Discounts offered for unsold penthouses
SINGAPORE - For anyone with the cash and inclination to live in a penthouse, now might be the time to buy.
Several property developers are offering discounts on these swanky apartments - the cream of any condominium.
With the property market slowing, developers realise that the number of buyers for these spacious units, usually on the top floor, is limited.
And with fewer expatriates with big housing allowances, rental demand is weak too.
In recent weeks, listed local developer City Developments (CDL) has offered 5 per cent discounts on some of its unsold stock of completed penthouses.
These include a 3,584 sq ft unit at Shelford Suites in District 11, a 2,045 sq ft unit at Wilkie Studio in District 9 and three units ranging from 2,669 to 3,563 sq ft at The Glyndebourne in District 11. Prices of these units start from $2.9 million after the discount, said a CDL spokesman.
Another local developer, Hiap Hoe, is also dangling discounts at buyers for unsold penthouses at its completed projects.
At Skyline 360, a 28 per cent discount is being offered for four penthouse units, which translates to $9 million for a 3,929 sq ft unit, to $12.3 million for a 6,532 sq ft duplex penthouse.
The developer is also offering a 25 per cent discount on units at Signature at Lewis, which includes two four-bedroom penthouses ranging from 3,068 to 3,445 sq ft. Marketing agents said prices for the penthouses are estimated to be between $4.6 million to $5.2 million, or $1,500 psf.
Experts say most buyers are priced out of this luxury segment by the far larger total selling prices of penthouses, compared with other units in a development.
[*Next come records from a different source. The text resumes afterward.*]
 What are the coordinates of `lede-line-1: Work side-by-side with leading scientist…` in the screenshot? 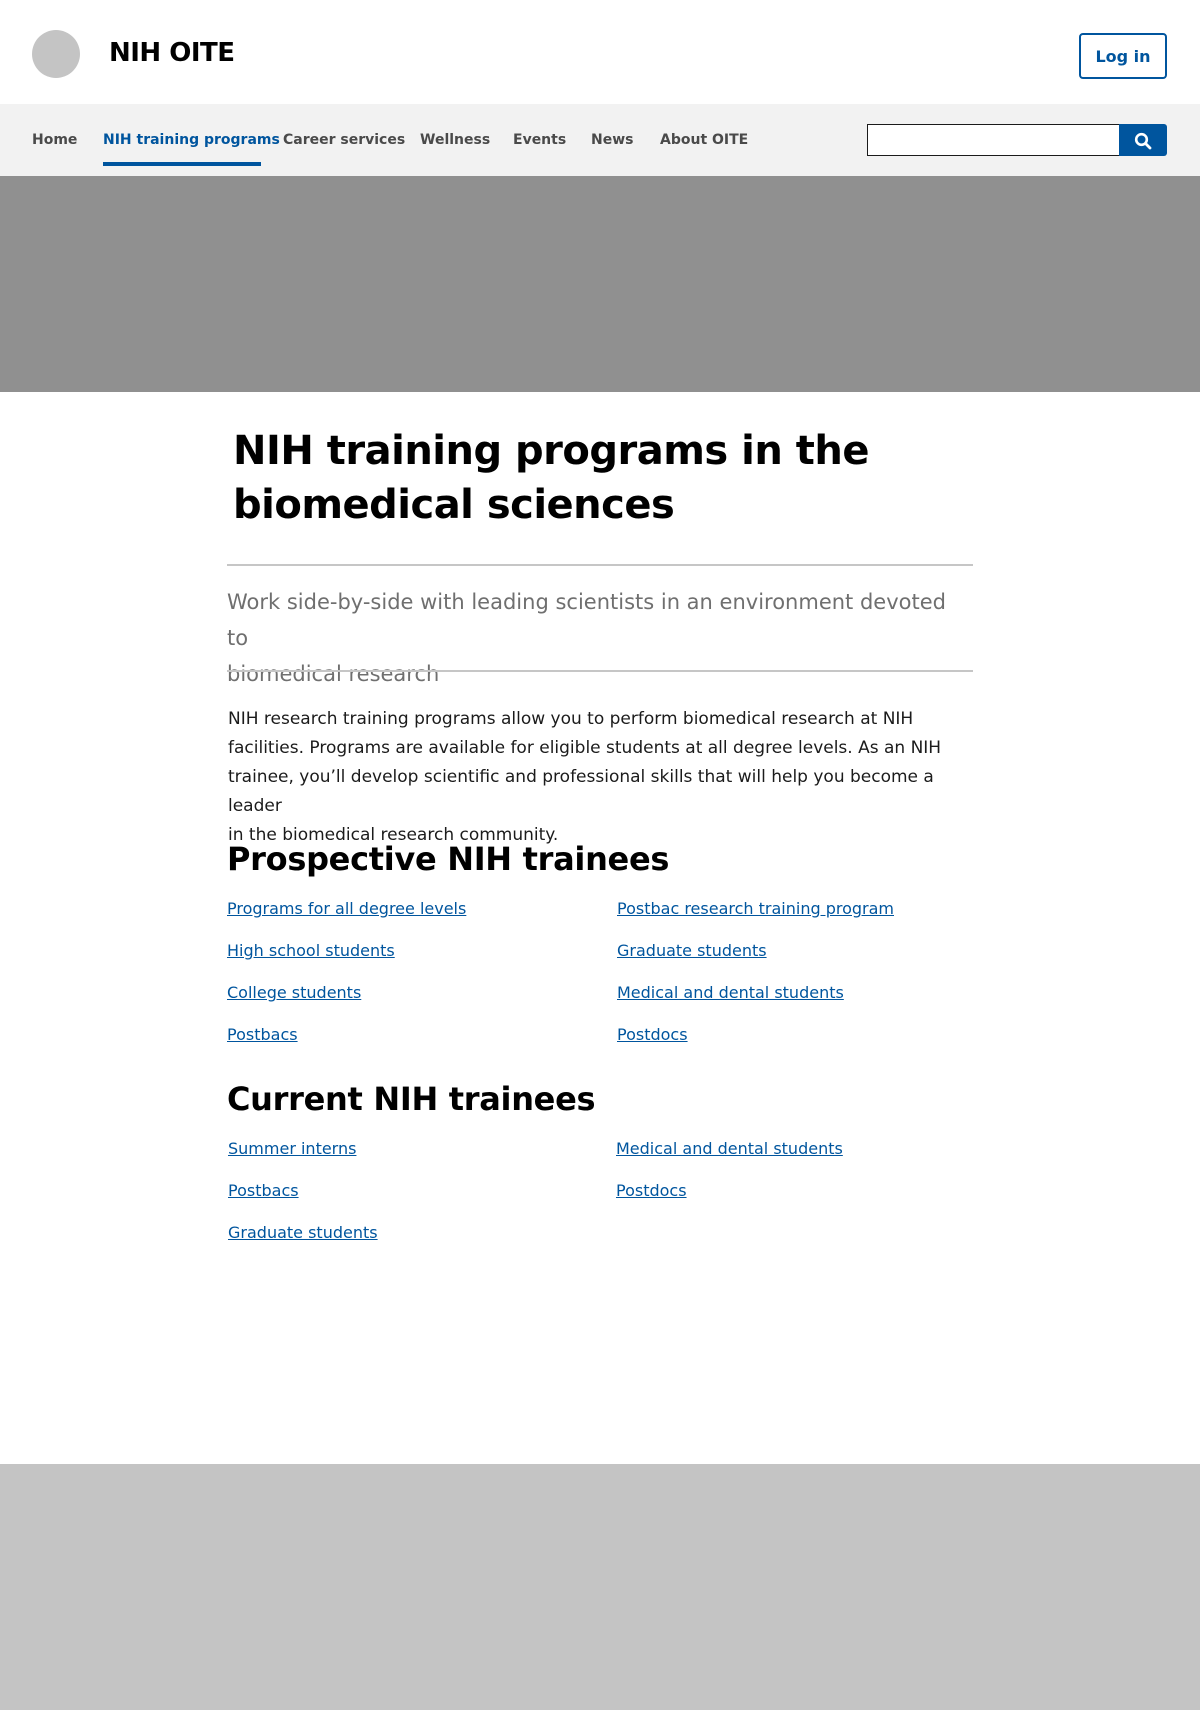 It's located at (586, 620).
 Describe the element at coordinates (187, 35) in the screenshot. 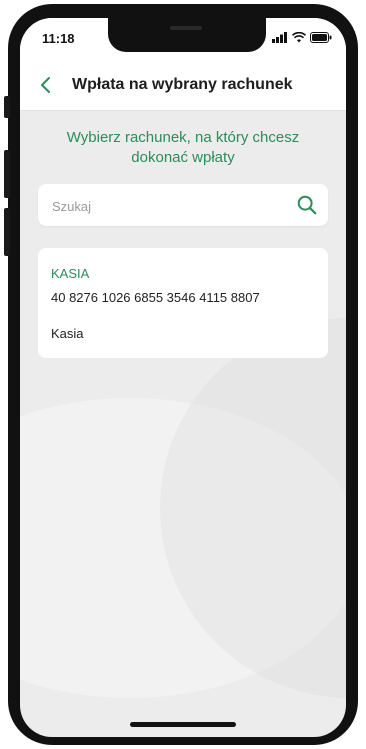

I see `phone-notch` at that location.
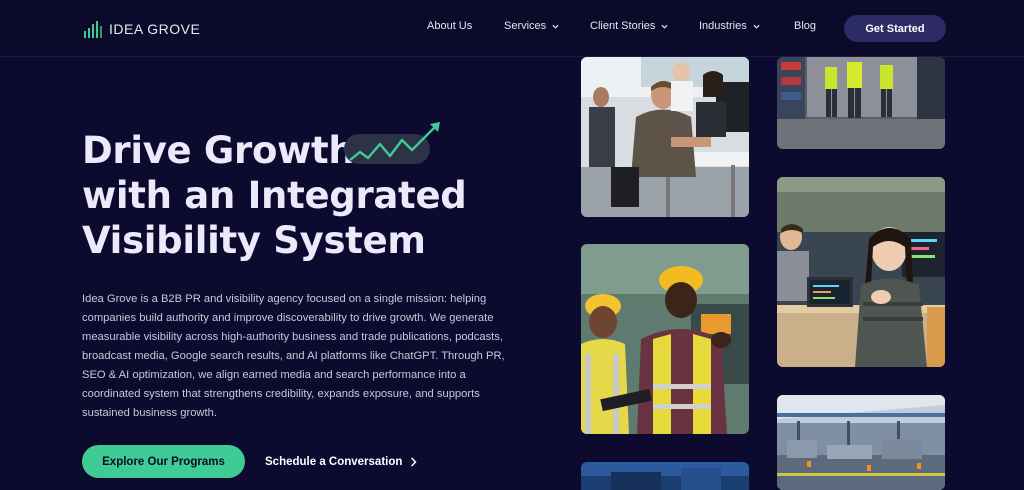 This screenshot has width=1024, height=490. I want to click on nav-label: Client Stories, so click(623, 26).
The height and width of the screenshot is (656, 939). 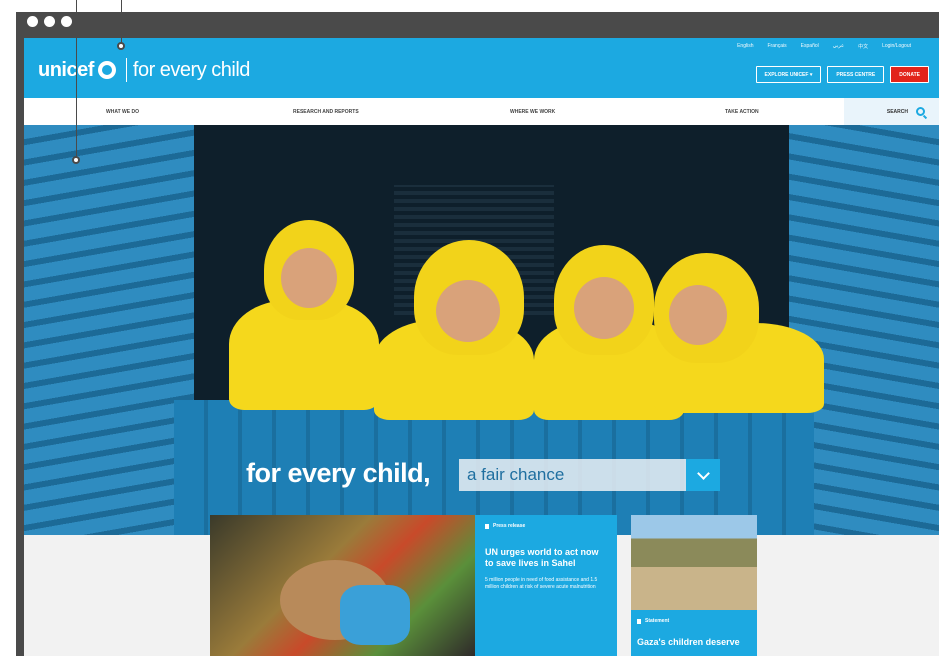 I want to click on chevron-down-icon, so click(x=703, y=473).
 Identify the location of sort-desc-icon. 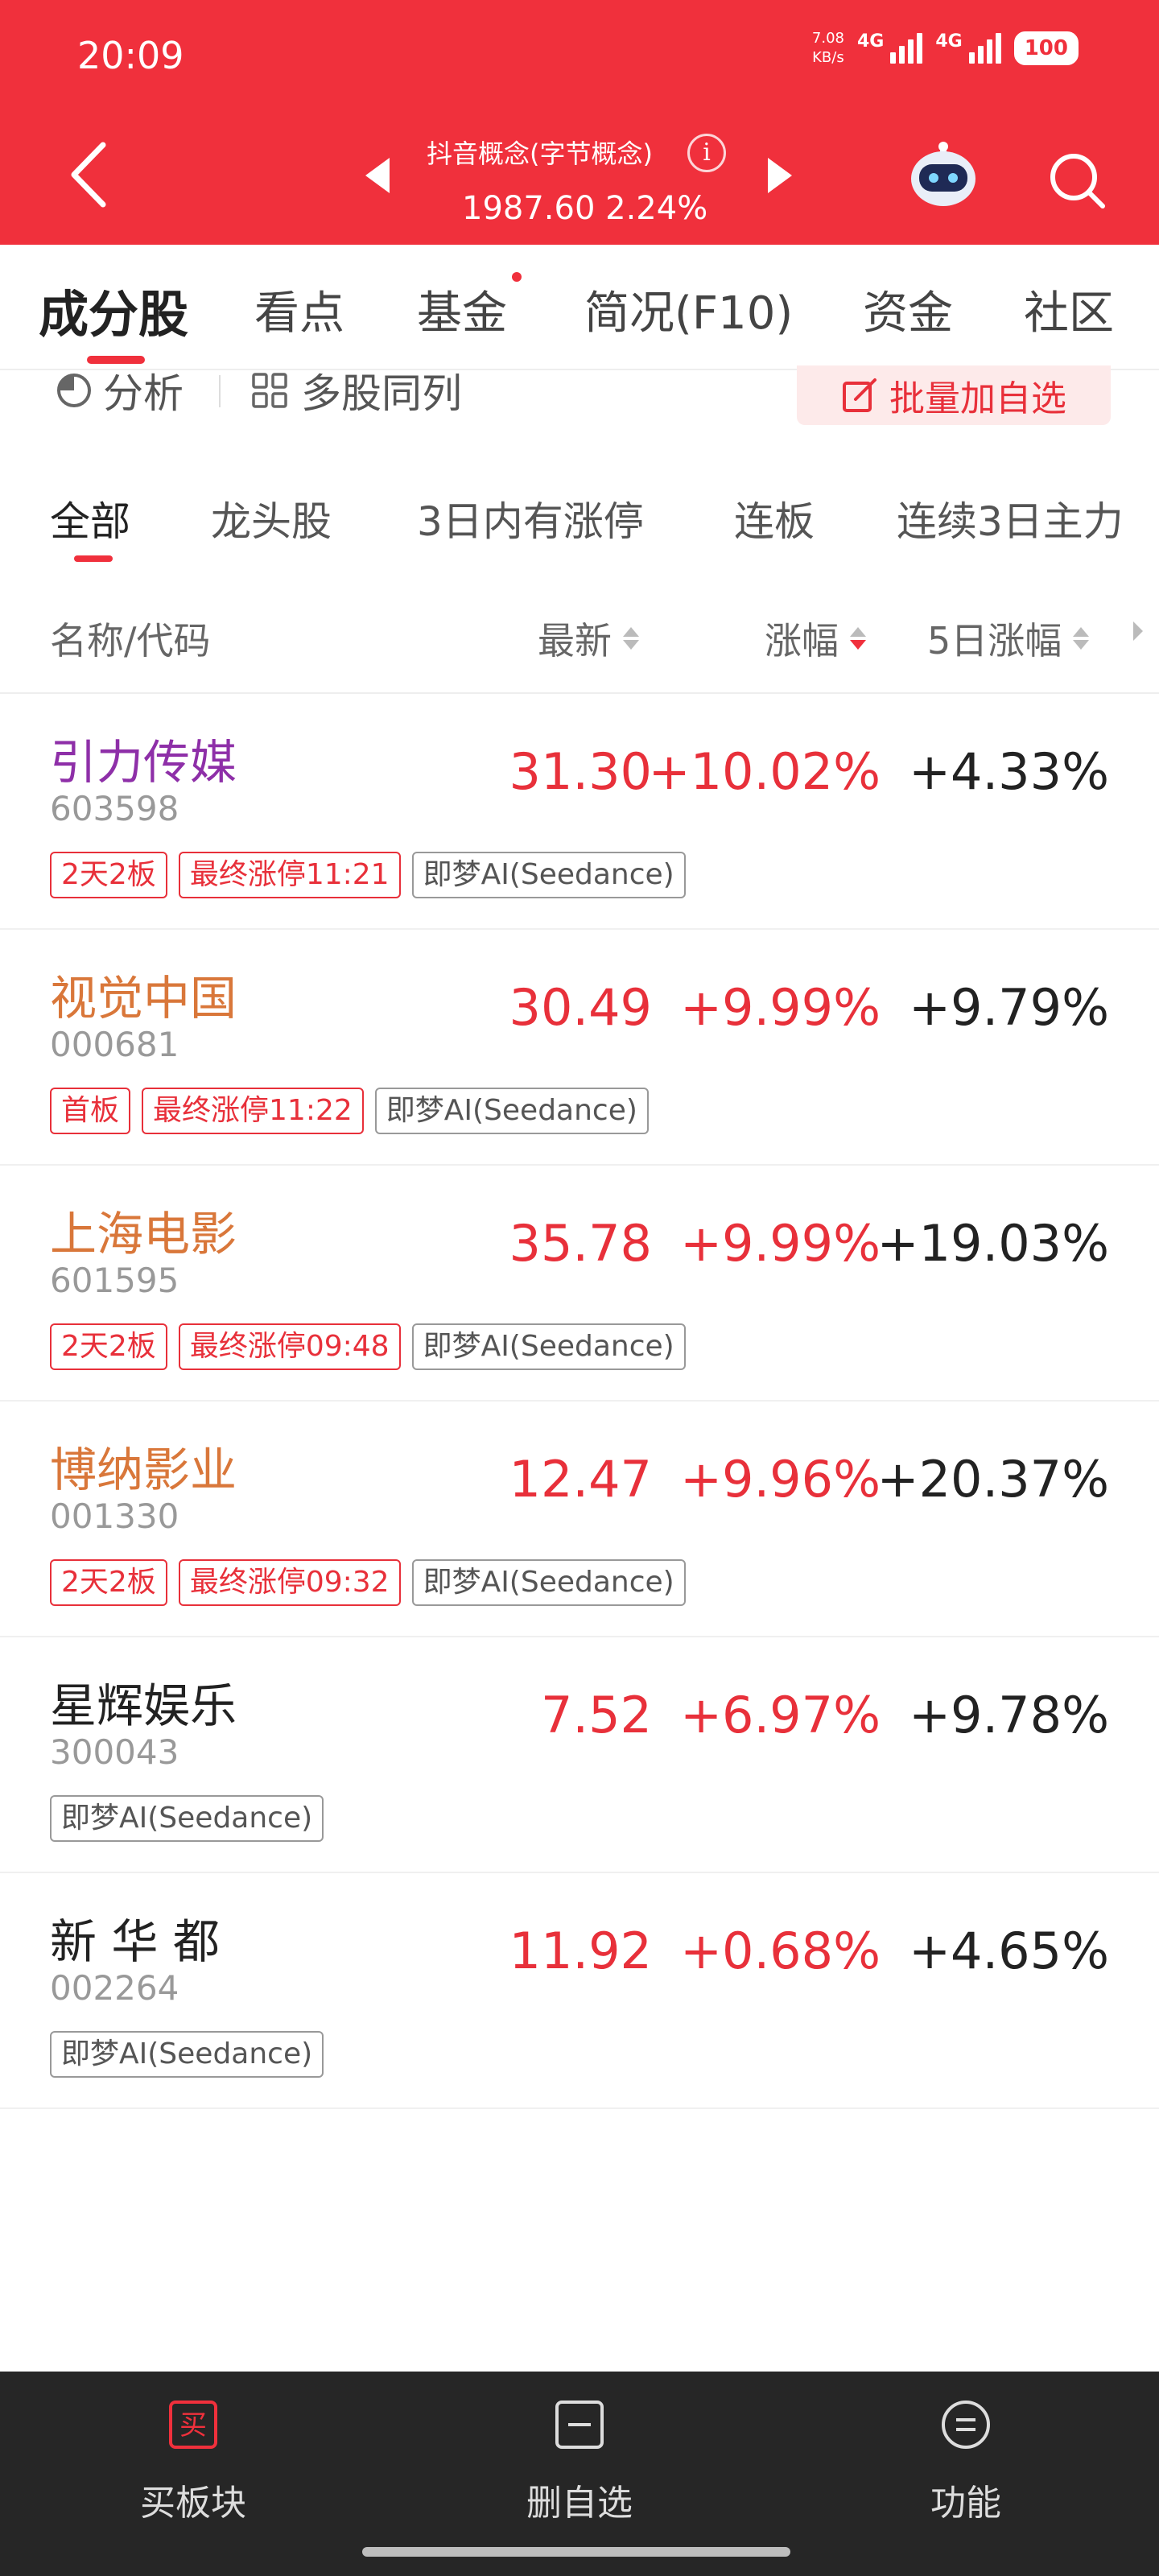
(858, 638).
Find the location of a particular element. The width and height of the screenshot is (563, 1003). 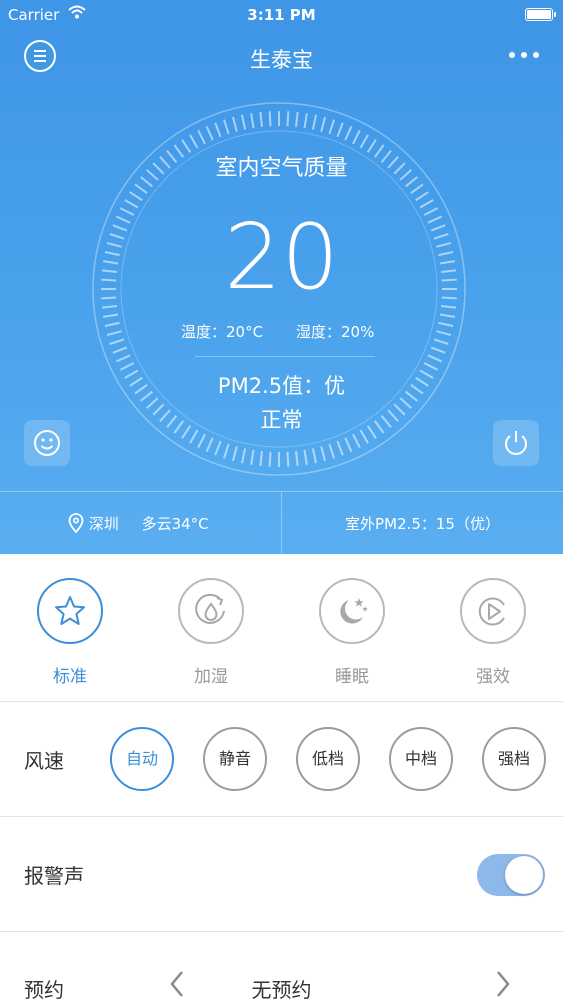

Developers charge a premium for the privacy that comes with living on the top floor, said SLP International executive director Nicholas Mak.
The higher price tags are also a result of penthouses with larger floor areas, such as those with large roof terraces, or two-storey penthouses - also known as duplex penthouses, he said.
R'ST Research director Ong Kah Seng estimates that prices of 99-year leasehold penthouses outside the central region range from about $850 to $1,200 psf.
Prices of freehold penthouses on the city fringes range from $1,400 to $1,800 psf.
Mr Mak said the rental market for penthouses is also small, as there are typically fewer tenants with the budget to rent one. For example, a 4,230 sq ft penthouse with four bedrooms at Amber Residences in District 15 can be rented for $10,800 a month.
And a 3,320 sq ft penthouse with five bedrooms at Martin Place Residences in cushy District 9 can fetch a monthly rental of $24,000.
Despite high prices, the limited supply of penthouses on the market balances the relatively weak rental demand, keeping annual rental yields stable at 3 to 3.5 per cent, experts said.
"While (penthouses) are a strong marketing feature for private residential projects, there are generally only a few in each project," added Mr Ong.
"There are also very few... resale penthouses for sale as most owners prefer to enjoy it themselves."
And unlike penthouses sold at executive condominiums, these units are not the first to go - but they are not necessarily the last either, experts noted.
Still, developers appear to believe discounts are necessary to move some of these unsold completed penthouses.
However, Mr Ong also noted that developers are not in a particular hurry to relinquish their unsold penthouses.
"They have already enjoyed profits from the sale of the remaining units at the development," he said.